Im indischen Bundesstaat Radschastan bruzzelt ein Ölbäcker süßes Gebäck. Indien ist der weltgrößte Importeur von flüssigen Pflanzenfetten und zahlte im vergangenen Jahr für die Abhängigkeit einen hohen Preis. Allein der Preis für Sojaöl hat sich an den Terminmärkten mehr als verdoppelt. Auch hier wirkte die Nachfrage der Kraftstoffbranche, die aus Soja Biodiesel verarbeitet. Während sich importiertes Speiseöl – Palmöl aus Indonesien und Malaysia, Sojaöl aus Argentinien, Brasilien und den USA sowie Sonnenblumenöl aus der Ukraine und Russland – um mehr als 44 Prozent verteuerte, drückte das auch den Preis von heimischem Öl aus Senfsaat, Sesam und Kokosnüssen in die Höhe.

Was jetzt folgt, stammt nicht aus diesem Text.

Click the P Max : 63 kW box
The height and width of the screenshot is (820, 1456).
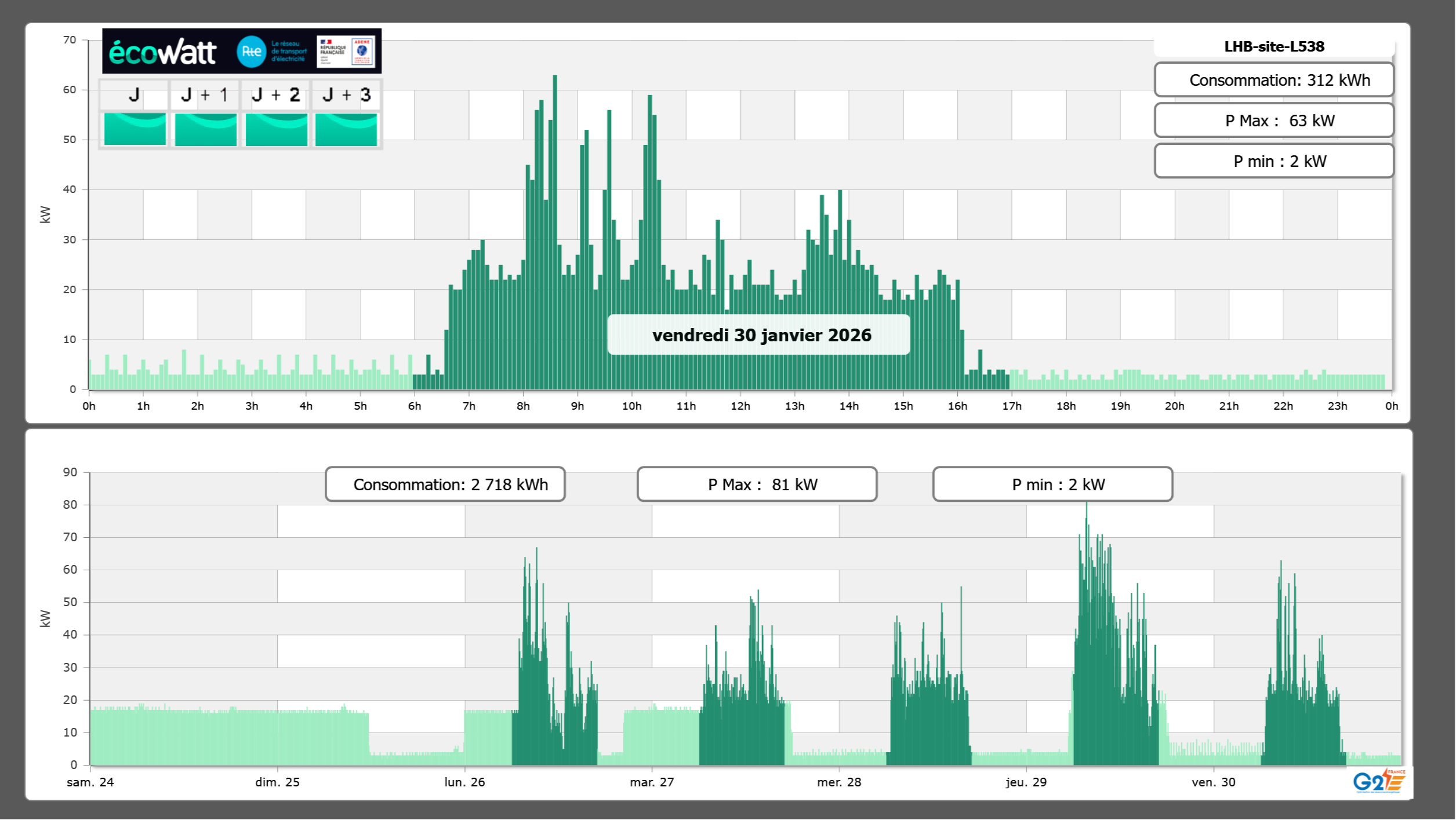(1274, 121)
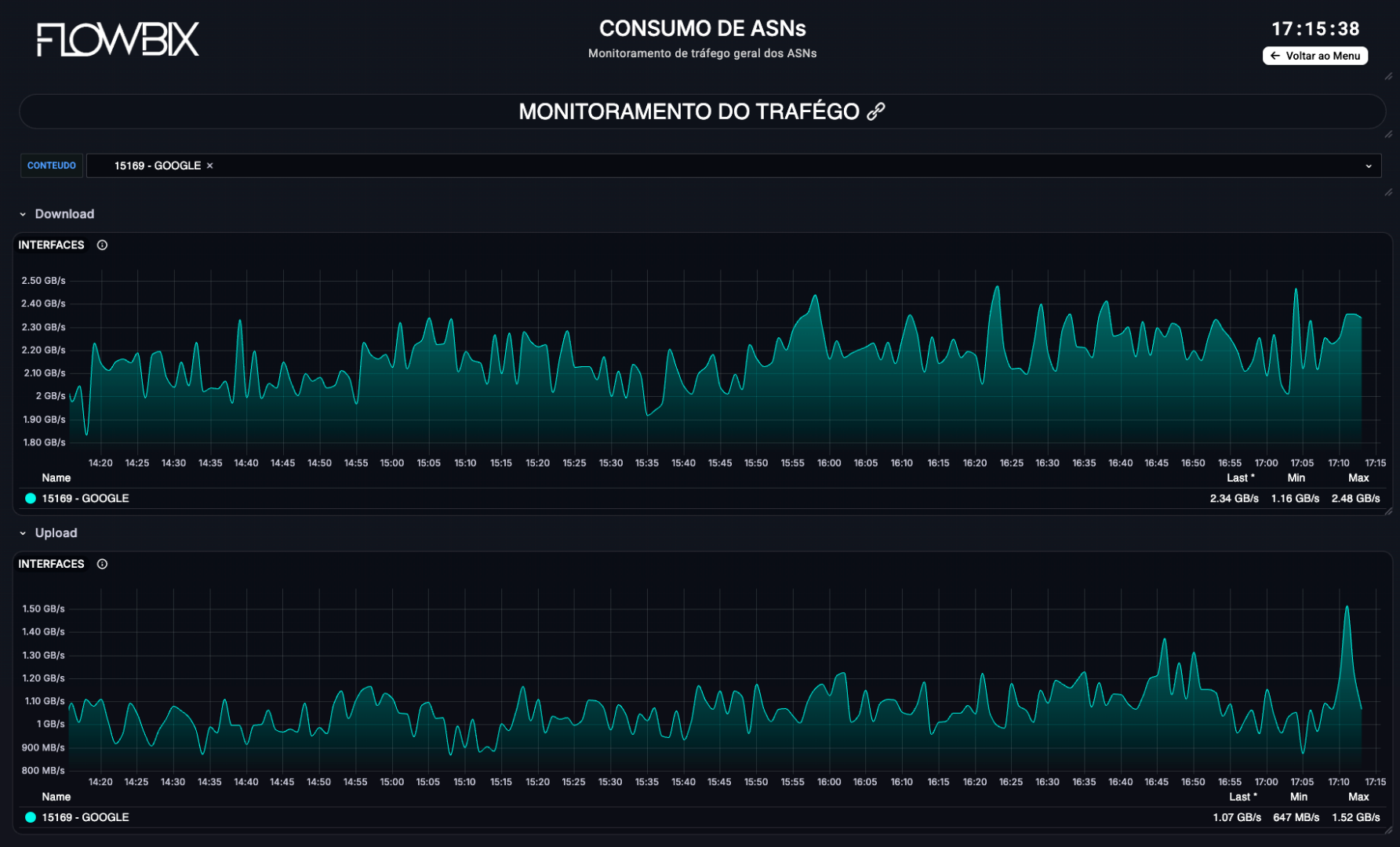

Neuseeland ist einer der größten Hersteller von Milchpulver – im Bild Packungen von Volmilchpulver des Fonterra-Konzerns. Und dort werden auch die Preise gemacht: Wöchentliche Auktionen setzen Richtwerte für den globalen Markt. Die Spitze wurde laut Bloomberg im März mit 4364 US-Dollar pro Tonne erreicht, dem höchsten Stand seit 2014. Der Preisindex der FAO zeigte für Milchpulver im Juni im Jahresvergleich einen Anstieg von 28 Prozent. Einer der wichtigsten Gründe dafür dürfte die gestiegene Nachfrage chinesischer Konsumenten nach Kuchen, Gebäck und Bubbletea sein. Chinas eigene Milchproduktion kann den wachsenden Bedarf nicht stillen.

Es ist drei Jahre her, dass in China die Afrikanische Schweinepest ausbrach und den größten Schweinebestand der Welt zur Hälfte auslöschte. Seitdem hat China kräftig nachgerüstet. In 2021 gab es sogar eine heimische Angebotsschwemme, die Preise purzelten in den Keller – nach einem Hoch von 85 Prozent im Jahresvergleich im vergangenen Sommer. Auf dem Weltmarkt stiegen die Erzeugerpreise um drei Viertel binnen zwölf Monaten. Schweinefleisch bleibt im chinesischen Speiseplan die Hauptproteinquelle. Es wird damit gerechnet, dass die Maisimporte sich für den wachsenden Tierfutterbedarf 2021 verdreifachen werden.